Каждая часть из этого комплексного параметра одинаково важна, имеет одинаковый вес. Если перемножить эти доли, мы и получим степень развития парламентаризма в данном месте и в данное время.
Вот мы и подготовили себе возможность провести анализ развития парламентаризма в данном месте (в Санкт-Петербурге) и в данное время (за последние двадцать лет) с позиции сторонников парламентаризма. Начнем с доли решаемых парламентом вопросов, регулирующих общественную жизнь.

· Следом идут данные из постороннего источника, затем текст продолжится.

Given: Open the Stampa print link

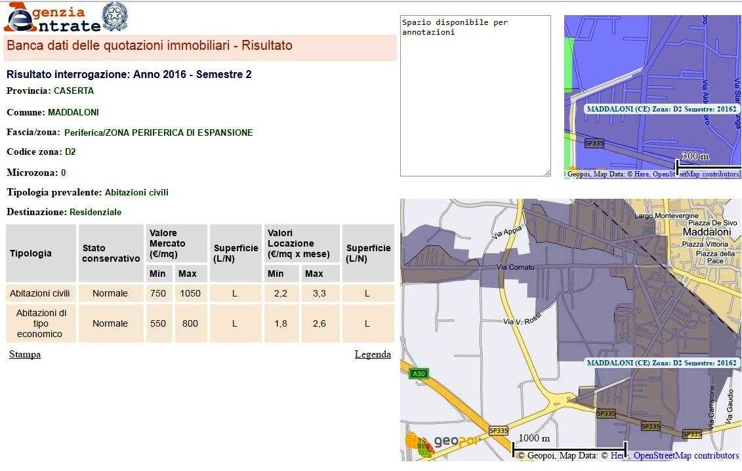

До 1990 года Ленсовет решал только один такой вопрос – утверждал план социально-экономического развития и бюджет. Все остальные вопросы решались в обкоме и исполкоме. После избрания Ленсовета ХХ1 созыва у парламента появилась беспрецедентная возможность решения подавляющего числа регулирующих общественную жизнь вопросов. По разным причинам депутаты сами старались передать ?сполкому Щелканова некоторую часть таких вопросов. После принятия нового закона «О краевом, областном совете и краевой, областной администрации» положение стабилизировалось на достаточно высоком уровне и было таким до самого разгона Ленсовета. Потом провал до нуля, когда все вопросы указом Ельцина были переданы на решение в администрацию. После выборов первого ЗАКСа доля вопросов оторвалась от нуля, но и уменьшилась примерно в два раза по сравнению с Ленсоветом и потом постоянно и неуклонно только уменьшалась, чему ЗАКСы со второго и поныне не сопротивляются.
Теперь о доле избирателей, имеющих своего представителя в парламенте. Во времена КПСС, когда выбирали одного из одного, трудно сказать, имела ли своих представителей хоть какая-то доля избирателей. Я ее изобразил отличной от нуля только потому, у кого-то свой представитель случайно мог и оказаться. Анализ результатов выборов 1990 года показывает, что своего представителя получил примерно каждый из трех избирателей. Для первого опыта демократических выборов это совсем не плохо. При дальнейшем совершенствовании избирательных процедур вполне можно было бы на последующих итерациях эту долю еще увеличить. Но не случилось. ?збирательный закон резко ухудшился и в первом ЗАКСе своего представителя имели уже только каждый десятый избиратель. Дальше положение только еще больше ухудшалось до одного из двенадцати – четырнадцати избирателей. Причем тенденция такова, что не позволяет надеяться на какое-либо улучшение этого параметра без революционных потрясений.
Третий график показывает комплексный результат. Какой-то отрыв от горизонтальной оси заметен только в период Ленсовета последнего созыва. В дальнейшем от оси он едва отрывается. Для нас, сторонников парламентаризма, очевидно, что качество жизни большинства прямо пропорционально количеству парламентаризма в стране. Количество парламентаризма в Санкт-Петербурге давно практически равно нулю, такое и качество жизни.
Однако во всем при желании можно разглядеть и положительное. Положительным результатом проведенного анализа, пожалуй, можно назвать только то, что возможности совершенствования парламентаризма, а, следовательно, улучшения качества жизни, у нас практически безграничны.